Cryptography Counters File Integrity Attacks.
In the previous article we summarized the vulnerabilities that can affect the computing infrastructure. For educational purposes, we have grouped these generic vulnerabilities into three:
Integrity.
Confidentiality.
Authenticity.
In this second article we will explain what tools cryptography offers us to defend the integrity of a file.
Integrity Attack
It refers to the elements messages, data, documents and other forms of content are intentionally or unintentionally altered by an external or internal agent. Solution: the cryptographic hash256 function.
How does the hash256 cryptographic function work?
A cryptographic hash function - usually referred to as a "hash" - is a mathematical algorithm that transforms any arbitrary block of data into a new string of characters with a fixed length. Regardless of the length of the input data, the output hash value will always have the same length.
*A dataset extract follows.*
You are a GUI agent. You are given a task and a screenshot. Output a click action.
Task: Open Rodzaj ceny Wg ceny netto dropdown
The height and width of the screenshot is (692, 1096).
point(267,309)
There are many hash functions, but we will take the most widely used, the 256 hash, also called Sha256 (Secure Hash Algorithm), which takes any block of data and generates an output of 256 bits or 64 alphabetic and numeric characters (each character equals 4 bits), in the following examples we will use the online site that generates hashes: https://emn178.github.io/online-tools/sha256.html
Example one. - We have the expression:
This is the fourth 2022 I LOVE NY Fall Foliage Report for the state of New York
We get the hash256:
aab0d02cd575847a75995b1266bec2994fe3a5d627bc12b4e12988e4f27b536a
This hash has sixty-four alphanumeric symbols.
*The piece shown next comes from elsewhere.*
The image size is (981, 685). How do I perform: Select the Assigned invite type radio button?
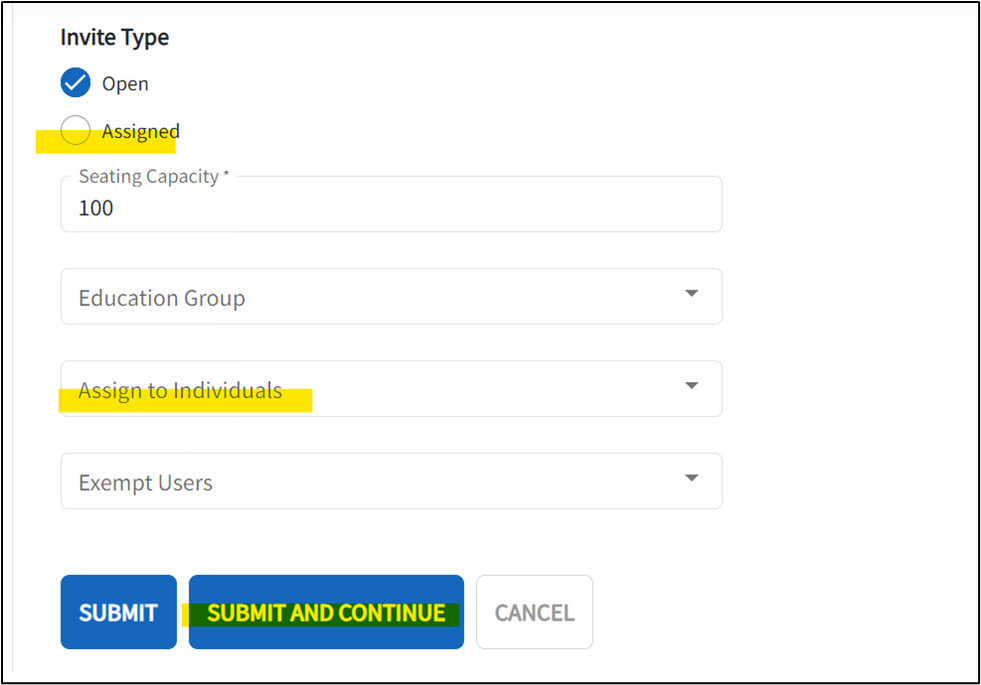coord(76,130)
Example two. - We have the expression:
This is the fourth 2022 fall foliage report from I LOVE NY for New York State. The reports are obtained from volunteer field observers and reflect the expected color conditions for the upcoming weekend. The reports are published every Wednesday afternoon.
We get the hash256:
f45c595e78da47910b64c0c4cf9b93a42ae7f686b8bbc1d72227c1cffabb44bd
This hash has sixty-four alphanumeric symbols, just like example one. No matter the size of the paragraph, the result has sixty-four alphanumeric symbols.
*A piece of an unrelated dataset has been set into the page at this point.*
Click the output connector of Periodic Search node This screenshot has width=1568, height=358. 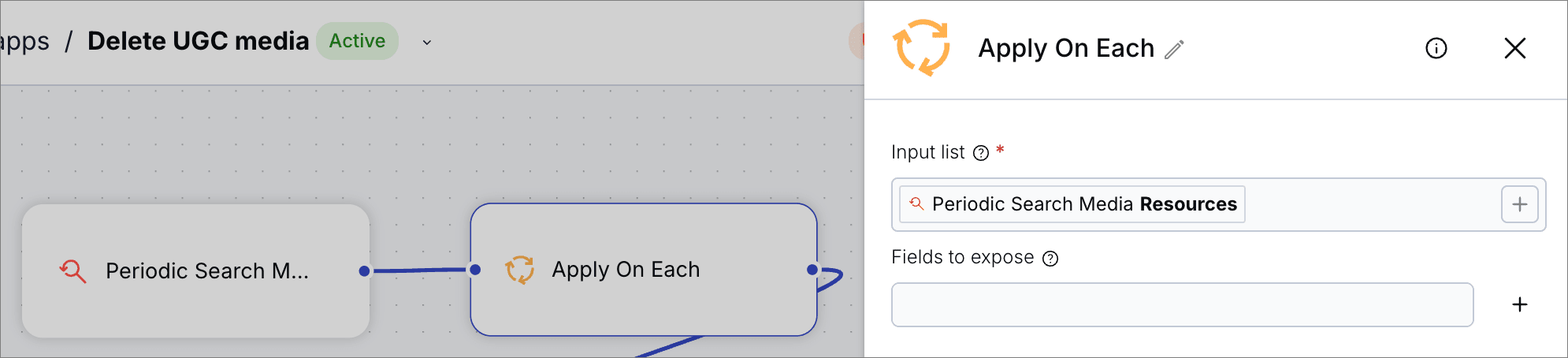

Hash256 Function Sensitivity
In the following examples, the hash256 function detects any change or alteration. Below, we have three expressions and their corresponding hash:
1. Life is beautiful
be03b1ef8d99a4be25895d376eb311fa484acae61c4ec182353b3d7135738ccb
2. Life is Beautiful
4f317a4065365d56de162b7872818900e70a60922b463722dec9081970e77aa0
3. life is beautiful
6536bba976b1491e19ca7f2dd865912bf6178240425bc3e23bfb5349273280ea
Observation:
In expression number two one letter changed, the lowercase b of beautiful for the uppercase B, the second hash is completely different from the first.
In expression number three, the uppercase L of Life changed to the lowercase l and the hash is completely different from the first and second.
File Integrity Protocol
Step 1: When saving a file, it includes the corresponding hash256 as metadata.
Step 2: Any unauthorized user can only access the file in Read Only mode.
Step 3: Only users who administer the computer system will be able to access Write mode. Authorized users must have a password.
Step 4: Implement some of the tools that generate hashes, in the programs that manage the computer system, examples of Programs to generate hashes (free):
Conclusion: If I have a program that when saving each file includes its respective hash256 (hash A). If an unauthorized user uses the file:
He will only have read access (Read Only), there is no alteration.
If he manages to modify it (through a cyber-attack), when trying to save it, the program recalculates the hash256 (hash B):
If hash A is different from hash B
The program will not allow you to save the changes. In the following articles we will study how cryptography defends us from the other two generic vulnerabilities.